Are any of these actually indicative of who we are?

To some extent they are, but in an age when people can control their own image with an upload or a deletion, who we actually are is becoming less and less important.

In the real world, we assume we know other people based on a few observations. We fancy ourselves to be very keen about picking up characteristics.

If someone gives a weak handshake, we think them timid. If they trip, we suppose that they are clumsy. Whether or not these are valid, we take these perceptions, extrapolate them out for the entirety of their personality, and assume we have a good understanding of the person.

With the ability to control how we are perceived virtually, to present exactly the clues we want, we take on a role, hoping that people perceive us the way we want.

On Facebook, we are simply playing our favorite character, and are proud of ourselves for being as confident, popular and interesting as we wish we were in real life.

The problem arises from the dissonance between our two selves. Another way of saying “playing a role” is “living a lie.” While it might only be a white lie, it reveals how insecure total candidness makes us.

By putting our lives on Facebook, we leave ourselves completely vulnerable to the judgments of others. And so the cycle is self-perpetuating: we look at others’ profiles, we judge them, and we hope that people don’t judge us as harshly.

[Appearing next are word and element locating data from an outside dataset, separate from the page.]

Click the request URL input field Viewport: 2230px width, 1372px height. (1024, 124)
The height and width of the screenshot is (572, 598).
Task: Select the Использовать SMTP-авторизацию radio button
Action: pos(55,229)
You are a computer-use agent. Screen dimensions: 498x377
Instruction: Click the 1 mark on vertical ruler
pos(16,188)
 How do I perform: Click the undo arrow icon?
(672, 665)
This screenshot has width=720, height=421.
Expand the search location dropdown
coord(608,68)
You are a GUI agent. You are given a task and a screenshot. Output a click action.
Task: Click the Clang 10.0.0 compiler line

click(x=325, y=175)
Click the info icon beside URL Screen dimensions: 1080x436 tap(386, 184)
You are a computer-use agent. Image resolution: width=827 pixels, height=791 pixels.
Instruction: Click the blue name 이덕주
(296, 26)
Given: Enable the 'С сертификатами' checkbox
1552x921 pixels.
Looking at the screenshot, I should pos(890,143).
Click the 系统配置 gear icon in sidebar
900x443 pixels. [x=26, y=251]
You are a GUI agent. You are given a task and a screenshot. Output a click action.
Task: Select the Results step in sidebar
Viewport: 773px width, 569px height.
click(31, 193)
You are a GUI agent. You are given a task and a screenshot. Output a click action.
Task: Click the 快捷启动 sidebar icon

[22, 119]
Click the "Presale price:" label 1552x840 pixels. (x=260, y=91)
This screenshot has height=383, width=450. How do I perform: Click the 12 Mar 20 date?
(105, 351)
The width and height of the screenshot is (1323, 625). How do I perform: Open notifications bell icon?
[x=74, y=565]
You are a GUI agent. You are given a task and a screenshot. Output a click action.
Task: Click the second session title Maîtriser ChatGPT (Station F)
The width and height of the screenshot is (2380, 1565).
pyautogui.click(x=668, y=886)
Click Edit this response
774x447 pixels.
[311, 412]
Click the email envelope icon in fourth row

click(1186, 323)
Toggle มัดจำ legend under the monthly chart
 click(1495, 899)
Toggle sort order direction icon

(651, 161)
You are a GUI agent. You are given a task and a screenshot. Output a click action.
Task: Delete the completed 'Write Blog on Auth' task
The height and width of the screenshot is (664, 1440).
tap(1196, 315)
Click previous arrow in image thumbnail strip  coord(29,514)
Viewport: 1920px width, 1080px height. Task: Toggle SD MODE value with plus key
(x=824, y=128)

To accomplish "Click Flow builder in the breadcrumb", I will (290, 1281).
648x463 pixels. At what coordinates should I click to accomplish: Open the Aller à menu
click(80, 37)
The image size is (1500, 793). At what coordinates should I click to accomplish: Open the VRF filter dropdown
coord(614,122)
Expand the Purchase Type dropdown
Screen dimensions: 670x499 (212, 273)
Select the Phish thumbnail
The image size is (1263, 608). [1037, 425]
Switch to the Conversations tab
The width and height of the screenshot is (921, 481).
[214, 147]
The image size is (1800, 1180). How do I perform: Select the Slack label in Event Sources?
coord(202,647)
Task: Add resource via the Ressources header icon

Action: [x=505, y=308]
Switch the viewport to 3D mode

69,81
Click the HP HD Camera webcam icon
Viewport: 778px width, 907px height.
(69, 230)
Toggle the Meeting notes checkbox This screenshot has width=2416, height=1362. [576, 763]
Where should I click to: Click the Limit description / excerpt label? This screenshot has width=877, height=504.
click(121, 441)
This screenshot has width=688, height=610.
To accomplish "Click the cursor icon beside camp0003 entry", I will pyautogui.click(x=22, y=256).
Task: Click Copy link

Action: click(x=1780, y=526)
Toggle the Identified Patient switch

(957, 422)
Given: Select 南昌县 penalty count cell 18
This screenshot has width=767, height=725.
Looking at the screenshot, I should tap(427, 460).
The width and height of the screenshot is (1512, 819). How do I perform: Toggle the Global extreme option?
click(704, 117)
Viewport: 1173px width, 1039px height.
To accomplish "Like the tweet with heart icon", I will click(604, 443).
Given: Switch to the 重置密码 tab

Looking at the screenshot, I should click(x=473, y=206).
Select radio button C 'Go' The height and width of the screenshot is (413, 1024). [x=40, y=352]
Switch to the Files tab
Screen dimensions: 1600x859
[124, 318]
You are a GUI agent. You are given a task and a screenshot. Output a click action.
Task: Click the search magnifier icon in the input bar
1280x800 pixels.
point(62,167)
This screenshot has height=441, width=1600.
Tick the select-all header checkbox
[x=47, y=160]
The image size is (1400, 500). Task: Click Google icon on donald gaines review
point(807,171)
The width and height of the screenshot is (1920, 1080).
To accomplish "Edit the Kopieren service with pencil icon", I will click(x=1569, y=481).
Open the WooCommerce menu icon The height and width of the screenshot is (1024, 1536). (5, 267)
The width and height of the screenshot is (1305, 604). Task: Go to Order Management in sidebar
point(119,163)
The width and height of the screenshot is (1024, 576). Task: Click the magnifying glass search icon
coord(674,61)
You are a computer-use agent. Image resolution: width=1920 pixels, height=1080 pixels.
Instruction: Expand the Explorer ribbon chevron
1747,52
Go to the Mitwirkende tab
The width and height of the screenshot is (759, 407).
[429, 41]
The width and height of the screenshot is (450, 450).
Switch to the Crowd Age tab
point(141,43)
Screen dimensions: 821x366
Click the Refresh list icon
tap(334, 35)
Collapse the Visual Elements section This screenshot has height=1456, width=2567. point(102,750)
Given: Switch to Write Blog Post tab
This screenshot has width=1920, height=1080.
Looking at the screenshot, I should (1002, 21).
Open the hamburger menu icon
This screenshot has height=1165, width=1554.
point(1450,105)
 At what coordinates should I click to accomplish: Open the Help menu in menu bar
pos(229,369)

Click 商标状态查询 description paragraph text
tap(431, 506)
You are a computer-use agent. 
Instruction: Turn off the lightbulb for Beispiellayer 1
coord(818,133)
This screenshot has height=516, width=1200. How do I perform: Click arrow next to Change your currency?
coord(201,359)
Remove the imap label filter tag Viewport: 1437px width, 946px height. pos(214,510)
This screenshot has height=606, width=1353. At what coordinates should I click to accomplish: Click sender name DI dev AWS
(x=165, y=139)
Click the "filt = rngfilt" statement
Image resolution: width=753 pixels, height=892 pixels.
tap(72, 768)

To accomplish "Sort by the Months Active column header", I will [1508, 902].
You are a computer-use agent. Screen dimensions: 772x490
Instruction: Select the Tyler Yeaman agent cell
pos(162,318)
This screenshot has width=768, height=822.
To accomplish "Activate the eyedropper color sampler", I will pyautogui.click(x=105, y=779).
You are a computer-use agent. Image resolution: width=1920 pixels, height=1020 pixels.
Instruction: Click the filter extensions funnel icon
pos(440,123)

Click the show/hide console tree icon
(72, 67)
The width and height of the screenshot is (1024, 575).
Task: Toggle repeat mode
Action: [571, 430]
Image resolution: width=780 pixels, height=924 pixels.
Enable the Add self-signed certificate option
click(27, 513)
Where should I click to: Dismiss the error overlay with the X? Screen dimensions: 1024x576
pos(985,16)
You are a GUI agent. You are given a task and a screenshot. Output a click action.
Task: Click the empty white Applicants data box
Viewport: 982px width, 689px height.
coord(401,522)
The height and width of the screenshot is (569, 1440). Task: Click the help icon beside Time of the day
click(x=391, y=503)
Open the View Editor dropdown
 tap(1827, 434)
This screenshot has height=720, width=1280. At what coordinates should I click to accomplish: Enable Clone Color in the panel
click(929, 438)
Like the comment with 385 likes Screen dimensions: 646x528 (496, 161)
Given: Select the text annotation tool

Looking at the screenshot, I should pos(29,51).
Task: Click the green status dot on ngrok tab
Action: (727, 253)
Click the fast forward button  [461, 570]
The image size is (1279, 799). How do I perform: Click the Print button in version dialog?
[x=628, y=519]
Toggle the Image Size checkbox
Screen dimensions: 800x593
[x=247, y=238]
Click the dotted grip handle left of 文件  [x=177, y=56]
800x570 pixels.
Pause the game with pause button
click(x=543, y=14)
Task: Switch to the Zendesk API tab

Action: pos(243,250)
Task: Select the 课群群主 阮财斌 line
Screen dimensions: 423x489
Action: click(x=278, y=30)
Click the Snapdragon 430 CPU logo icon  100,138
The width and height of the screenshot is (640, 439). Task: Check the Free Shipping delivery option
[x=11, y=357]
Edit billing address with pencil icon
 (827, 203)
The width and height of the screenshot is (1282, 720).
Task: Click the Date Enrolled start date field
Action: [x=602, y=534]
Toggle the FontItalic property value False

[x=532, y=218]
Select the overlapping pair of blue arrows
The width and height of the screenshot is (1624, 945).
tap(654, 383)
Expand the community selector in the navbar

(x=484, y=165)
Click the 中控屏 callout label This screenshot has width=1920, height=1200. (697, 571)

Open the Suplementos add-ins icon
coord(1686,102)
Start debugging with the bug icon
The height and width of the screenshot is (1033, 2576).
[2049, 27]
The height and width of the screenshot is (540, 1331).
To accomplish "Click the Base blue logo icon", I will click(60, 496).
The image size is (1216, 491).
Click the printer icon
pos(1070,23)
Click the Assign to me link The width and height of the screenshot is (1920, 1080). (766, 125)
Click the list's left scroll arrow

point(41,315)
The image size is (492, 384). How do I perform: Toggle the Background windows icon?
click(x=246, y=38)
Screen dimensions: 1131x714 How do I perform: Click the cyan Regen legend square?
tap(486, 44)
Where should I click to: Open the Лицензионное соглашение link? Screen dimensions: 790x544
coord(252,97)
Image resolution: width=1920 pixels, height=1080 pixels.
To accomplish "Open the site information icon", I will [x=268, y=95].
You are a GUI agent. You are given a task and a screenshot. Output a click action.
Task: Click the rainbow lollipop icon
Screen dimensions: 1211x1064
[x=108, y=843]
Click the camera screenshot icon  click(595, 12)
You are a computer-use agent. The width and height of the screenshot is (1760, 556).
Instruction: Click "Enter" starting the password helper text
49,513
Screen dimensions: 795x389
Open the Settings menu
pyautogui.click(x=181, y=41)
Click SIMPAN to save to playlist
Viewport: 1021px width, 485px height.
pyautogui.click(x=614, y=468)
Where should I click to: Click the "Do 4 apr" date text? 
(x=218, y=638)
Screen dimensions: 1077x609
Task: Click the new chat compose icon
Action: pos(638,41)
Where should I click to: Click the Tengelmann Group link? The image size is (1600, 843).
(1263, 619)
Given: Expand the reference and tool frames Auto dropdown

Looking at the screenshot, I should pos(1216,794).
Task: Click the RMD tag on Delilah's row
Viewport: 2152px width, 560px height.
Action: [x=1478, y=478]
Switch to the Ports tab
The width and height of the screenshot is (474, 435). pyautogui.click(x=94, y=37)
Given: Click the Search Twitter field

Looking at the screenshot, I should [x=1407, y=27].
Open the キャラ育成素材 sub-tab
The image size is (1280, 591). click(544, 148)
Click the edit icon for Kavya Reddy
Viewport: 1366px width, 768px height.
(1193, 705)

So we pick our profile picture carefully, our wording on posts carefully and our friends carefully, then watch as the rest of the world’s view of us is slightly altered.

Whereas the Internet initially offered total anonymity, now the opposite is true.

We use our Facebook identities to control the rest of the world’s perception. Facebook has become another place where we must constantly be in character because of the innate fear of revealing too much about who we really are.

So at the end of the day, who are we?

Are we actually Shakespeare fans, or did we just put up lines from A Midsummer Night’s Dream that we thought sounded cool? Are we the compilation of all the pictures in which we are tagged? Is there more to our lives than what we report in our statuses?

While that might seem hyperbolic, the problem is that we aren’t exactly sure where our digital selves end and our real selves begin.